What to work on: Determine how many lines in the records that follow hold the string "dans". Only that number should be returned.

[Stored records]
::::::::
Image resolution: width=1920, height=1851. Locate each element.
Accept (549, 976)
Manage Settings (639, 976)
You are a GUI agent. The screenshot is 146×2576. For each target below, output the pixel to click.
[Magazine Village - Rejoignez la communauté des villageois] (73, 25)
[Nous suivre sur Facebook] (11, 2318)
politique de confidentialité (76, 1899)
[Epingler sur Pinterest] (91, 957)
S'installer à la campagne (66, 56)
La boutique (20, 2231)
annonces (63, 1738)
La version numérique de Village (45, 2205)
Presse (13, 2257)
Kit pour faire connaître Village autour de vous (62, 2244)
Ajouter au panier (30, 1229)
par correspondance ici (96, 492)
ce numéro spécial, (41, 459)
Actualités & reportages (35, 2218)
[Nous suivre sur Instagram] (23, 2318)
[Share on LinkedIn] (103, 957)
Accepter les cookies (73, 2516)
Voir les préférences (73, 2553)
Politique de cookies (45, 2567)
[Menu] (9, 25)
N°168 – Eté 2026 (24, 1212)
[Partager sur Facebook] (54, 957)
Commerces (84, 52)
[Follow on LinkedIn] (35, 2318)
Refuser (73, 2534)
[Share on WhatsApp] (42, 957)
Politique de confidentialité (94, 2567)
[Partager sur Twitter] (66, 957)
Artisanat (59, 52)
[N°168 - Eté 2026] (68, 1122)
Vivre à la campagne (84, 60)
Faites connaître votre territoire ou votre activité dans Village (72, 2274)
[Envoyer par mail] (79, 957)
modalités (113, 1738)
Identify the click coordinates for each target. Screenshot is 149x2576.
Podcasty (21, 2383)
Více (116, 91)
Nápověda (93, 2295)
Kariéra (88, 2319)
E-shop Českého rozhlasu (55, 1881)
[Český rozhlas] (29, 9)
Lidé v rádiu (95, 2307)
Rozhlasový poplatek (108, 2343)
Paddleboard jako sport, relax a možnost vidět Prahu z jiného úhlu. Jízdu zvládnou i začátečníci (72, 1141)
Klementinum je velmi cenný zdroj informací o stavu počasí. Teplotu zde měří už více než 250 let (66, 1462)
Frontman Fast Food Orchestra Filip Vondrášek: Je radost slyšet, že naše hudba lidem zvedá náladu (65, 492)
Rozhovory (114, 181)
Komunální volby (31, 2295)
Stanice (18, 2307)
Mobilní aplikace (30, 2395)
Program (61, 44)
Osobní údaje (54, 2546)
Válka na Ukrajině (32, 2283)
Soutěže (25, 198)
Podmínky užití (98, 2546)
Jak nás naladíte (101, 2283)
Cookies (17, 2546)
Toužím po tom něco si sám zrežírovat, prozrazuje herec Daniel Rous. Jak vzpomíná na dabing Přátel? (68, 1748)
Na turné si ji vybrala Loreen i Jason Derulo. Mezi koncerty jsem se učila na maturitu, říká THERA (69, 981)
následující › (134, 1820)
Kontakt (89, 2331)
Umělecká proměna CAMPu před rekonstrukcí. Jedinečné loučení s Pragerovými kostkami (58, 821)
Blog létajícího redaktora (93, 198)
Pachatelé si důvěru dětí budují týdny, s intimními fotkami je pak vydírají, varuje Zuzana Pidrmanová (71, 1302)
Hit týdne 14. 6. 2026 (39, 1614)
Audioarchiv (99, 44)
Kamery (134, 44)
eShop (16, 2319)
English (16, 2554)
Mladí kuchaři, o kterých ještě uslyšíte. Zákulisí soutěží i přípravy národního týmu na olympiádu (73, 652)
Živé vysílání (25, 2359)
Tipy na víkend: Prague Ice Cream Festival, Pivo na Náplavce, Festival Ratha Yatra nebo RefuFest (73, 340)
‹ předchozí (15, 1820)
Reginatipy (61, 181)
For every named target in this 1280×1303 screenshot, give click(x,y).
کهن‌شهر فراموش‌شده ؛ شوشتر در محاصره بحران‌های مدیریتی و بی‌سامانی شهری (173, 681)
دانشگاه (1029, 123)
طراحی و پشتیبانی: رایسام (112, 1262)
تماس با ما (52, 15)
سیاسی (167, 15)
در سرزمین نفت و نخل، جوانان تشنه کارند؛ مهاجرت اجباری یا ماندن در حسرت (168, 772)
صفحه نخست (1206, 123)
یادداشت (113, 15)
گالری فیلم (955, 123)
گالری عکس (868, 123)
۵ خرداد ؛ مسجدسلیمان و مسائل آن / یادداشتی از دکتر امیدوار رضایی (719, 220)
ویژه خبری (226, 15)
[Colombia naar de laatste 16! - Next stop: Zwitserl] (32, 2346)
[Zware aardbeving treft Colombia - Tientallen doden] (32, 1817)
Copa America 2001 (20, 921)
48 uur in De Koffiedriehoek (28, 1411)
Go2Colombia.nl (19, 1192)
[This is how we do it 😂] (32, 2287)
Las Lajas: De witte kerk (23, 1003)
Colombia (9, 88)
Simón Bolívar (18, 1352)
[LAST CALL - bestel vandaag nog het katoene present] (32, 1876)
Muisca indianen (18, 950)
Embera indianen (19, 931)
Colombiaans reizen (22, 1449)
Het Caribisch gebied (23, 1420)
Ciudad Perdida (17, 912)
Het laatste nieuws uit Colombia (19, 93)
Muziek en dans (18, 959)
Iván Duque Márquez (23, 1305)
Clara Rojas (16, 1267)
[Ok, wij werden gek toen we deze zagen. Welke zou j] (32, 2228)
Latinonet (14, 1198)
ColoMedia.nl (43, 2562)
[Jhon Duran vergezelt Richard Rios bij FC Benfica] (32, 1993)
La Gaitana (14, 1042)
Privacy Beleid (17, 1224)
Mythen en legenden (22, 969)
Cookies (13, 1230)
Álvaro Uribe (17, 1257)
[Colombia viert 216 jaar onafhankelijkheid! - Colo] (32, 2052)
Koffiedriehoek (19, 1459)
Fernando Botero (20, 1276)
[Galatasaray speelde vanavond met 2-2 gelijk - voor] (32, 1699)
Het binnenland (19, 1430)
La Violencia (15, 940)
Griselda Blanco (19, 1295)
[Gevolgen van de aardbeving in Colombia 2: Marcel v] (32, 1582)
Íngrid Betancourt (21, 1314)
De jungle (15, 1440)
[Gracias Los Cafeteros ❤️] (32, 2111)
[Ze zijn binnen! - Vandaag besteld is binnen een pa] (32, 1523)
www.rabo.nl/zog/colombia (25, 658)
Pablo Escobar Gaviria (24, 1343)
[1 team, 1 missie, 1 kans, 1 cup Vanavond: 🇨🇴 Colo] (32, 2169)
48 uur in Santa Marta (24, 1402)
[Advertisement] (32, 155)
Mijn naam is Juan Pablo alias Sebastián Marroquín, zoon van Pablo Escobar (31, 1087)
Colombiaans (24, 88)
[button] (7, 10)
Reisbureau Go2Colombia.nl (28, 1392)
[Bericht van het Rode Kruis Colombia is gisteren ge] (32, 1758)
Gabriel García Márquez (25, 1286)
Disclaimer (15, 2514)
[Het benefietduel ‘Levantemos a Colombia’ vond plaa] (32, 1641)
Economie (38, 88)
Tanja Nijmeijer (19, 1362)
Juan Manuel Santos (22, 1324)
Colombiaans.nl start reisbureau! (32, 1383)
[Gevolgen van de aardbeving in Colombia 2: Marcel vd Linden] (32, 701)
::::::::
Expected answer: 2